Children are provided with design criteria and generate ideas through discussion, drawing multiple designs and annotations through to exploded diagrams, prototypes and the use of ICT. In key stage 1, children design and make both a swing and a moving vehicle. They use a range of tools to perform practical tasks including cutting, joining and finishing whilst exploring mechanisms such as wheels and axels. This is developed further in key stage two and in year 4, children are introduced to mechanical systems such as levers and cams when designing and making moving toys and even further in year 5 when creating a fairground ride. Electrical systems are also introduced in year 5 when the children are given the opportunity to make electrical buggies which extends to a computer programmable product in year 6.  

Children can select from and use a wide variety of materials including construction materials. In reception, children design and make religious buildings using recycled/reused materials. Year two build a bug hotel and in year 6, the children make Anderson shelters to coincide with their learning of World War 2. In Year 5, children learn about structures by building a model of a Viking ship when studying Vikings and Anglo Saxons in Britain.  Children in year 3 shape and manipulate clay in order to make their own Canopic jar when learning about Ancient Egypt. In Key Stage 1, understanding of structures is enriched through a weekly lunchtime Construction club.   

Textiles skills are explored in Year 2 when children design and make a puppet in order to retell a story to a younger pupil. Children are given the opportunity to learn to sew using a needle and thread. A variety of materials are joined to the puppets by using a low melt glue gun (this is a safe tool used across the school). Textile skills are built on in year 3 when children design and make a purse using a variety of fabrics. Extra-curricular clubs that take place at lunchtime and after school, also provide opportunities to learn how to cross stitch, create cards, design and make jewellery and bake.  

When studying Design & Technology, children explore and evaluate a range of existing products and evaluate their own ideas and products against their design criteria. Furthermore, each year group look at a different individual who have helped shape the world to ensure children understand the immense importance of design and technology in both history and everyday life. 

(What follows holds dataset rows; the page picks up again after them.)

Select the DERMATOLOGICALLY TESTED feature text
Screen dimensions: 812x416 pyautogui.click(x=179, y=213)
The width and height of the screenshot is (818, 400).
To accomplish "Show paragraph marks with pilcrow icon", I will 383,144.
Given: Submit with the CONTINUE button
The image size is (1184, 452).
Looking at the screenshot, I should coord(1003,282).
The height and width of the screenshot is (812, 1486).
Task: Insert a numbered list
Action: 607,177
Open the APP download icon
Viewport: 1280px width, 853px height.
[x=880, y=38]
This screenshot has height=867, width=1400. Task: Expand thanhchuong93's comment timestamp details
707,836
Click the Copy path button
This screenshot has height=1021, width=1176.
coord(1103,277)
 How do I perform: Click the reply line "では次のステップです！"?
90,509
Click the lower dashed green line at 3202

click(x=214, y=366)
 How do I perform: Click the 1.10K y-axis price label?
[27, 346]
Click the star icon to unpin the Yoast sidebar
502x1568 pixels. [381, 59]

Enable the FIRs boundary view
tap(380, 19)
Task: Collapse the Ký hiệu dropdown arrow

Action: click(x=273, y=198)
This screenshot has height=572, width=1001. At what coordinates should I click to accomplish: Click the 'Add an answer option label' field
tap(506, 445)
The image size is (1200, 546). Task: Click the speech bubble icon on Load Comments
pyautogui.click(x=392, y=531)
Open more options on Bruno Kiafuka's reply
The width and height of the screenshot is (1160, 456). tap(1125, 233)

We engage parents and families through homework on the Great Fire of London and the Solar System, through work in the school garden and during parent workshops.   

 

 

 


Impact

Our Design and Technology curriculum enables and encourages our children to become creative, critical and imaginative thinkers. Through Design & Technology our children learn to take risks, become resourceful, innovative and enterprising individuals. Children learn to be passionate and excited by the designing and making of products including working with, preparing and tasting food. Learning about health, nutrition and food preparation is a life skill that will continue with them long after finishing primary school. The children are able to identify key events and individuals in design and technology that have helped shape the world. They will have an understanding of the cross curricular elements within the subject and the importance of skills learnt in other areas of the curriculum and how they aid the design and make process, as well as how these techniques and skills will aid them in future life and learning.